• Tasks and exercises:
(1) According to the press release on online voter registration, how many individuals registered through the new system?
(2) Set down the stretch of the press release on online voter registration from "CONTACT: Jana Kooren, 651.645.4097x123" through "create the new system.".
(3) Write the next part of the press release on online voter registration, beginning after its final sentence.

• Reading text:
########################################
FOR IMMEDIATE RELEASE

CONTACT: Jana Kooren, 651.645.4097x123 or jkooren@aclu-mn.org

Minnesotans who registered to vote online should not have their registrations invalidated

St. Paul, MN – The American Civil Liberties Union of Minnesota filed a brief, in a lawsuit challenging the online voter registration system, arguing that individuals who properly used the online voter registration system should not have their registrations invalidated. Secretary of State Mark Ritchie was sued this fall by four legislators, the Minnesota Voters Alliance and Minnesota Majority after he created and implemented an online voter registration system; they argued that Ritchie did not have the authority to create the new system.

The ACLU-MN did not take a position in its brief whether or not Ritchie did in fact have the authority to implement online voter registration. Instead the brief focuses on the more than 2,000 individuals who registered through the new system. In their lawsuit the petitioners argue that the individuals who registered online should have to re-register. The ACLU-MN counters that argument by saying that because the information collected in the online form met all the statutory requirements necessary to register to vote in the State of Minnesota the registrant has complied with Minnesota election law and should remain on the voter rolls even if Secretary Ritchie did not have the authority to permit online registration.
########################################
• Data excerpts:
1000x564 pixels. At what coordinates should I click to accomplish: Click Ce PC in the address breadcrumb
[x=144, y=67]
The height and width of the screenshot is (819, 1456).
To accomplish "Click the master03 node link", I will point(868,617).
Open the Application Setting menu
########################################
• Responses:
(1) More than 2,000 individuals registered through the new system.

(2)
CONTACT: Jana Kooren, 651.645.4097x123 or jkooren@aclu-mn.org

Minnesotans who registered to vote online should not have their registrations invalidated

St. Paul, MN – The American Civil Liberties Union of Minnesota filed a brief, in a lawsuit challenging the online voter registration system, arguing that individuals who properly used the online voter registration system should not have their registrations invalidated. Secretary of State Mark Ritchie was sued this fall by four legislators, the Minnesota Voters Alliance and Minnesota Majority after he created and implemented an online voter registration system; they argued that Ritchie did not have the authority to create the new system.

(3)
"The right to vote is fundamental to who we are as a country. These voters registered using a system they believed to be valid. They should not have their right to vote called into question because of a political fight," stated Charles Samuelson, Executive Director of the ACLU-MN.

Cooperating attorneys in the case were William Pentelovitch and Emma Greenman of Maslon Edelman Borman & Brand, LLP and Teresa Nelson, Legal Director of the ACLU-MN.

Read the ACLU-MN's amicus brief.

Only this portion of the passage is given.